In Nov or Dec 2002, Sprint was my long distance carrier(Ohio). A charge for a call that was not made from my house appeared on my bill. I disputed the call with Sprint, by phone and by mail, but was assured that their computers did not make mistakes and that the call was made from my home or it wouldn't have been billed to my account. It is only myself and my husband, and neither of us made the call that was supposedly made to one of those 'middle of the ocean' phone numbers that charge $10 a minute to talk to psychics (psychos) and such.
In May of 2003, Sprint turned the account ($113) over to NCO financial for collection. On May 27, 2003 I sent NCO the facts as I knew them, and heard nothing more from Sprint or NCO since. No letters to me, no requests for payment, no reports of any kind to any of the three main credit bureaus.
In December 2007, Sprint evidently turned this five-year old receivable over to Harvard Collections, who has now put a 'collection account' on my credit report. My credit score has dropped from 775 to 648.
In other treads here and in all the information I could dig up on fixing credit reports, having this item removed seems to hinge on whether it is accurate.

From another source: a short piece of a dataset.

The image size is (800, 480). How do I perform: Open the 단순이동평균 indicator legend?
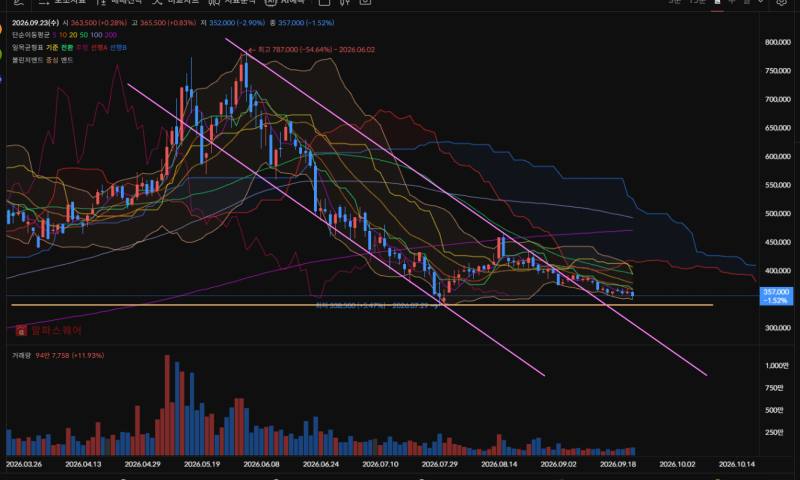tap(31, 35)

No, I did not pay the $113 bill, and I never will, because it was never my liability to begin with. There was no way to prove Sprint's billing was in error then, and there sure isn't now. Is there any point in trying to dispute this with the credit bureaus? If not, will this derogatory information off my credit report after 7 yrs? Can something that has never been reported to any credit bureau for 5 years suddenly be pulled out of the hat and thrown out now?